Under the Project tab in Workshop, we can first go to the “Tags” option and click on it, and then click on the “…” to open it. Scroll to the top and find the color tags, and then uncheck the originals and check off the ones that are appropriate for your item. Click OK when you’re finished.
Then, go down to the bottom of the Project tab where the swatches are and change the colors to something more appropriate. (Note that you can right click to add or delete more swatches, but I generally try to stay at one or two. Three can work, but it gets crowded in that little thumbnail in game.
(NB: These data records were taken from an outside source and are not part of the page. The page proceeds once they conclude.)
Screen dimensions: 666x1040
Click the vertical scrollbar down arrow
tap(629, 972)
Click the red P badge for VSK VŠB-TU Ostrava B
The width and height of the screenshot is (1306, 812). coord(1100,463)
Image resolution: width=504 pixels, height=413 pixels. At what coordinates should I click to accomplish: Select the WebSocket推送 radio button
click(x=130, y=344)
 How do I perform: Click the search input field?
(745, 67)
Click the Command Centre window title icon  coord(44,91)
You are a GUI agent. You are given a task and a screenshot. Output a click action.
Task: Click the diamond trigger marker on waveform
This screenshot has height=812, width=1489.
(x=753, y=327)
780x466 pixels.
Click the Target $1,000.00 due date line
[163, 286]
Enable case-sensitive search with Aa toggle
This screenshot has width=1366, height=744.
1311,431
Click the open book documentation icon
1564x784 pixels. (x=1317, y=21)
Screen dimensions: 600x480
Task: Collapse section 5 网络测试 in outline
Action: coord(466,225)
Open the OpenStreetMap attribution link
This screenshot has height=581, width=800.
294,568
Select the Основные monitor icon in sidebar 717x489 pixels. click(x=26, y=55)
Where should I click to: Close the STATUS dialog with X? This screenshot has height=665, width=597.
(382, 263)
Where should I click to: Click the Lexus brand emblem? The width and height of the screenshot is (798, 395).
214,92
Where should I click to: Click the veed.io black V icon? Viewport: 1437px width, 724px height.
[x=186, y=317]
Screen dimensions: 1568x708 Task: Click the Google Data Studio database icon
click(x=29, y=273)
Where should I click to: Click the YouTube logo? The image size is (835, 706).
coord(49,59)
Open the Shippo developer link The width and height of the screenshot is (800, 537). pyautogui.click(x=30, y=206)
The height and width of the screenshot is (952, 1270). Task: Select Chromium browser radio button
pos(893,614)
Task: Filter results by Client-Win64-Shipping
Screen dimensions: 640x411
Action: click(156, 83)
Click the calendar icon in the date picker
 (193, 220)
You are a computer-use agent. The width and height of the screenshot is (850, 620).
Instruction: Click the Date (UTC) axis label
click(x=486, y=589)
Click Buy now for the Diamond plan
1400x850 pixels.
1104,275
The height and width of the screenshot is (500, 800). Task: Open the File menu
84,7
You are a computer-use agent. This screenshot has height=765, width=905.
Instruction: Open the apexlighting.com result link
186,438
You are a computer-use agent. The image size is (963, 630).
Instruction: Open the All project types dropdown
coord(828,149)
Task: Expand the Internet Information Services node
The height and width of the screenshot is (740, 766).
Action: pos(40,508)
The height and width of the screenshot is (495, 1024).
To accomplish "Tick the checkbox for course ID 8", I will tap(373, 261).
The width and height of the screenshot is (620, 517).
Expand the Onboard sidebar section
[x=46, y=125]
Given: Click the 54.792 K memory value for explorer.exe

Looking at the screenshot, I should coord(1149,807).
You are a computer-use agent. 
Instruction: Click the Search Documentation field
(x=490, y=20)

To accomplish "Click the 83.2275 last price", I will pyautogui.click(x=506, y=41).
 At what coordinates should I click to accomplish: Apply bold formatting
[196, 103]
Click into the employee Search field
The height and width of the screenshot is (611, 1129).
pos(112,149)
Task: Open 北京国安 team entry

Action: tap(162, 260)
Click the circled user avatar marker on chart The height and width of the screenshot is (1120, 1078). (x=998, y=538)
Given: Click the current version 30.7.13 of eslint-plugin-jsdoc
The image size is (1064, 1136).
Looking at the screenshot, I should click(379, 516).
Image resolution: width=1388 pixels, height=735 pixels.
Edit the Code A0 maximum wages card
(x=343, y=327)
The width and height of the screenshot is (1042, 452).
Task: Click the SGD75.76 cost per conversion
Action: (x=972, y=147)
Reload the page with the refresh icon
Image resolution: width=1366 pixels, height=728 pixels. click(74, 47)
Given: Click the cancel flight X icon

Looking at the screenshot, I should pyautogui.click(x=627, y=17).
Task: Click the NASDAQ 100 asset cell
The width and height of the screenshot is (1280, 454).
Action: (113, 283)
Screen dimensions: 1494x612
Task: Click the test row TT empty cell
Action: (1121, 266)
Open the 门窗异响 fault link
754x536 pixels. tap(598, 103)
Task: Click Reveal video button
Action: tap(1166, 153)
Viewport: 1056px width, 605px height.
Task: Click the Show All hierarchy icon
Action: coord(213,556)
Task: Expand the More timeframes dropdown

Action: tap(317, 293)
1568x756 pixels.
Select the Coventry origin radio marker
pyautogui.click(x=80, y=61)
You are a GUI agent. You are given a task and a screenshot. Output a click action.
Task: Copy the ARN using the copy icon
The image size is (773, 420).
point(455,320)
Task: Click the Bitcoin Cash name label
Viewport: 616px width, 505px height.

You can click on a swatch and click the down arrow to see some color pallets, or, you can click in the box that has the RGB value/name of the color, and just type in the color you want using the format “Red, Green, Blue.”
The “Variant Thumbnail,” that allows you to import an image to be displayed instead of the color swatch. I’ve personally found that the little box in game is simply too small for this to work, so leave that blank and stick with colors.
Underneath of that, there is a heading called “Thumbnail” – this is the actual catalog thumbnail that will be displayed for your item.
To create a custom one, take a nice picture of your item in the game (NOT from within Workshop!) and in your image editor, crop it down to a square image that is 128×128 and save it as a PNG. You can then expand the Thumbnail heading, click on “Catalog Thumbnail” and then the “…” to import it into the file. Note that Workshop will not display it correctly as a square, but it will still look fine in the game.
For recolors, Workshop also drops a little painter’s palette icon on top of whatever you import, indicating that the item is a recolor. Entirely new items do not have this icon appear on the thumbnail.
Save, and export back to a .package file. If you choose to export it directly to your Mods folder, Workshop will remember where you exported it last time, and will ask if you just want to overwrite the previous file or not. I always say “Yes” in the interest of saving a little bit of time.
Now when we look at our basic object in game, everything is complete!
We previously saw that the painting looks as expected, and it’s not fading back to the original when we zoom out. It also now has a shiny new catalog thumbnail, and color swatches to match!